Fin 1968, Decca signe finalement un quatuor nommé Bulldog Breed, et qui publie son premier album nommé « Made In England » en 1969. Le groupe propose un curieux mélange de freakbeat et de blues-rock psychédélique. La formation évolue à de multiples reprises, mais se stabilise, notamment avec le bassiste Bernard « Bernie » Jinks et le jeune guitariste de dix-sept ans Keith Cross. Malgré son énergie pop, le disque est un four commercial, et ce en dépit du petit palmarès du batteur. Louis Farrell fut membre du trio Gun avec les frères Gurvitz, Paul et Adrian en 1968. Ils signeront ensemble le tube Race With The Devil.

Le groupe n’a toutefois aucun succès commercial, et Jinks et Cross cherchent à former un nouvel ensemble. Jinks retrouve un ami de lycée : Peter Dunton. Batteur et compositeur, il est un apport créatif explosif. Tout ce petit monde se réunit dans le garage des parents de Peter Dunton pour répéter. Rapidement, les premiers morceaux germent, à commencer par une longue improvisation nommée Morning. Cela deviendra le nom du trio.

A la recherche de leurs premiers engagements, Morning signe pour une résidence au Café des Artistes dans le West End de Londres. Les premiers sets se feront devant une poignée de spectateurs. Une semaine plus tard, le public fait la queue devant le club. La réputation du groupe est exponentielle. Formé en janvier 1970, Morning signe son contrat avec DECCA en juin, alerté par la réputation grandissante du trio. Il entre aussitôt en studio pour enregistrer son premier album, qui n’est autre que son set de concert.

Devant enregistrer l’équivalent d’un 33 tours, soit 45 minutes, Morning capte quatre morceaux pour 44 minutes. La seconde face est entièrement dédiée au titre Morning. Le groupe croise blues, jazz et blues pour en faire émerger une matière hybride qualifiée de progressive. Certes, les morceaux sont relativement longs, leurs compositions sont à tiroirs, mais nous ne sommes pas encore dans les envolées orchestrales et virtuoses de Yes et Emerson, Lake And Palmer. Le futur T2 est encore turbulent, sa musique se basant encore sur l’énergie du direct.

BOYZ MAKE NOIZE: T2 - It'll All Work Out In Boomland (1970, 2008)

Peter Dunton est le compositeur principal avec l’apport ponctuel de Keith Cross. Dunton tient la batterie, les claviers et le chant, Cross la guitare et Jinks la basse. L’album s’ouvre avec le pétaradant In Circles. Sur une base jazz-rock bruyante, le groupe déroule huit minutes de freak-out électrique sur lequel la guitare de Cross fait des merveilles. Jinks tapisse le fond de la pièce de ses lignes de basse ronflante, et Dunton enchaîne les roulements de toms sur son kit double grosse-caisse Premier. Sa voix douce et mélodieuse tranche avec la virulence de la musique.

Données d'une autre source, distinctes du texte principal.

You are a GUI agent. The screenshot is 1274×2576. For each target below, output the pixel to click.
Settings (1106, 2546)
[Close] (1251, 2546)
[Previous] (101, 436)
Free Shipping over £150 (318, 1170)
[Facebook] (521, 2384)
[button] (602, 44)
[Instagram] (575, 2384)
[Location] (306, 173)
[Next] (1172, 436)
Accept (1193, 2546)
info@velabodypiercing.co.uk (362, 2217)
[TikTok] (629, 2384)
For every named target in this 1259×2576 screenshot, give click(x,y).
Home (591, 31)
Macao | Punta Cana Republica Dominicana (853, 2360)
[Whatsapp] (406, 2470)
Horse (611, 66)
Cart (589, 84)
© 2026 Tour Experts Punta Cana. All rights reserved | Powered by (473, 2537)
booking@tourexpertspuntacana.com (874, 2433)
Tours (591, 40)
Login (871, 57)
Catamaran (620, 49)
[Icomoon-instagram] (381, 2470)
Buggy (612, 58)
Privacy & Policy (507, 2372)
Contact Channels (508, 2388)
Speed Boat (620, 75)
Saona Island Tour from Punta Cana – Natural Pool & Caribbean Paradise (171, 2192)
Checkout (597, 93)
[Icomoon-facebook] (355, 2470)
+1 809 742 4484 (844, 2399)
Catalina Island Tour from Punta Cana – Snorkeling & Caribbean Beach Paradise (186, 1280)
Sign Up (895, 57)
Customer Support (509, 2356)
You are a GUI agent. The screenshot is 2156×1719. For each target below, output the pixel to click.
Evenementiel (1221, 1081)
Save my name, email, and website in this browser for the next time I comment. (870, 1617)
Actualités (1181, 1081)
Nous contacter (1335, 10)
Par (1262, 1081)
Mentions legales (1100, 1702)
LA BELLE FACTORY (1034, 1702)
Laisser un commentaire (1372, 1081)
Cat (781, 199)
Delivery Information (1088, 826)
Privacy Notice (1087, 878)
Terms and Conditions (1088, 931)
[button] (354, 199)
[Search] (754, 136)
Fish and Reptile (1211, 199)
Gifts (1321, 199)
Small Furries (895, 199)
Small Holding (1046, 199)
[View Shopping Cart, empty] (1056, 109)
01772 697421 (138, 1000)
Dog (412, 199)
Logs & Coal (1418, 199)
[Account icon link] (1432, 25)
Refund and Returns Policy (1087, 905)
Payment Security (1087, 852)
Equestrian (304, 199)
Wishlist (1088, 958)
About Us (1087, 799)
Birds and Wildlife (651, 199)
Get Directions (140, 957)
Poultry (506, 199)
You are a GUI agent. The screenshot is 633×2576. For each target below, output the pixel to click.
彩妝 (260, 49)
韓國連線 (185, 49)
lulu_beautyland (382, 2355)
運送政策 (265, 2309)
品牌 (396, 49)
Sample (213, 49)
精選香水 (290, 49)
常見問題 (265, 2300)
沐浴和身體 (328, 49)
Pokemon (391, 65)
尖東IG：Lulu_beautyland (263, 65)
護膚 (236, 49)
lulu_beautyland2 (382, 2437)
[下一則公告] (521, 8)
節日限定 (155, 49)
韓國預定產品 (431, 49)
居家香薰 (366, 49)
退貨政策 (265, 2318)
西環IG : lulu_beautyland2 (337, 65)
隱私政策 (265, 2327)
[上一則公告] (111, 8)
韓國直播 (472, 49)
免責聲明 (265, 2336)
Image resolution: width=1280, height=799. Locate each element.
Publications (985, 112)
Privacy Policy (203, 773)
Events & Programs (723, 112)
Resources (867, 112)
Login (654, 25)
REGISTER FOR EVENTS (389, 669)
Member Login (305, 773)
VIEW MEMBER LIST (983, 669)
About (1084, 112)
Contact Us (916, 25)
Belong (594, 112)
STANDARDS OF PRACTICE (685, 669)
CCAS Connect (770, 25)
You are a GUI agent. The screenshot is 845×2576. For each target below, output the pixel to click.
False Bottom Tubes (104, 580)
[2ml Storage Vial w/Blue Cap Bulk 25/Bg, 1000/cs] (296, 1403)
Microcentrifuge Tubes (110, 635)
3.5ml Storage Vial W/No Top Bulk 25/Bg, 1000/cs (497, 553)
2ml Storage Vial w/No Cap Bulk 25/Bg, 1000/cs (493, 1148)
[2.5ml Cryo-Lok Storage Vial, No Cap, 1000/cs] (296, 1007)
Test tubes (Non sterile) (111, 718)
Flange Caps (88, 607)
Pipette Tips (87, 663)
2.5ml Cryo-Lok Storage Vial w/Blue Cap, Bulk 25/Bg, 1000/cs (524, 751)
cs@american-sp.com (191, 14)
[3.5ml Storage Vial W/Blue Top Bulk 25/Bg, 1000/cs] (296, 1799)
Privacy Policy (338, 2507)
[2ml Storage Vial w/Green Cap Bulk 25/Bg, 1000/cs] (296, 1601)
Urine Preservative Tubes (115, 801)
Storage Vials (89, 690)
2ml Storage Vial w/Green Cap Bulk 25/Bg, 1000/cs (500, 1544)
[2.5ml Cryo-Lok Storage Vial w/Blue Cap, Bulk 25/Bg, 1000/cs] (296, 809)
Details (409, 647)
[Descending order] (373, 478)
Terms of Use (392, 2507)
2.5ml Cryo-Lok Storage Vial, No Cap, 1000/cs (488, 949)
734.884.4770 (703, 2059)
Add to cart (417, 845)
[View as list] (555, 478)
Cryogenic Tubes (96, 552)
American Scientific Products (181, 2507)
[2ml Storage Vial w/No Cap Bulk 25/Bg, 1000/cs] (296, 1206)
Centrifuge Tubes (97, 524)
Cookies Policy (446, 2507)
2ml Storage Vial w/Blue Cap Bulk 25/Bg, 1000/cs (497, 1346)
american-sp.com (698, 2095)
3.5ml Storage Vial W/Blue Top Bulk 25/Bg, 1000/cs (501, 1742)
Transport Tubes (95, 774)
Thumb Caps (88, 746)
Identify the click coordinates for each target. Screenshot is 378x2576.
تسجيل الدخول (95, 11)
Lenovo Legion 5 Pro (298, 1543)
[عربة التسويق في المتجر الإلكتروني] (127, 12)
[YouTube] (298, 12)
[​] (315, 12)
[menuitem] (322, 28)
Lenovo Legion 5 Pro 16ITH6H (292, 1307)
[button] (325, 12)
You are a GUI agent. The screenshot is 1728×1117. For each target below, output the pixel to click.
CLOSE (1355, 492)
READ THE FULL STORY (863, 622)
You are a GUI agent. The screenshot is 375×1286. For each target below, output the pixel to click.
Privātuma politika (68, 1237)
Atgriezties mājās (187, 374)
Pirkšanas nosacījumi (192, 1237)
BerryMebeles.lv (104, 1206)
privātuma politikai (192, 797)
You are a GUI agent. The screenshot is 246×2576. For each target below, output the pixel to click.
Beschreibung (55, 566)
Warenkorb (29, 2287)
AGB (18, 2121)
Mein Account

Ses vocaux délicats se retrouvent sur la douceur de JLT, pièce quasiment entièrement composée de piano, de mellotron et de marimba. L’idée de rupture musicale entre trépidance jazz-rock et douceur mélancolique n’est pas une nouveauté, déjà expérimentée avec brio par King Crimson sur son premier album, « In The Court Of The Crimson King » en 1969, avec l’ouverture 21st Century Schizoid Man suivi du doux I Talk To The Wind. JLT est encore une fois une réussite avec ses superbes changements de mélodie et ses arrangements de cuivres.

No More White Horses est une procession menaçante, gorgée de rancoeur. Dotée d’un riff hargneux et lourd, elle est surmontée d’une section de cuivres sur plusieurs de ses parties, accentuant l’aspect dramatique. C’est le morceau parfait pour une humeur post-rupture amoureuse. Âpre, triste, mélancolique, il se prête à une longue promenade seul dans le vent froid d’un mois de février.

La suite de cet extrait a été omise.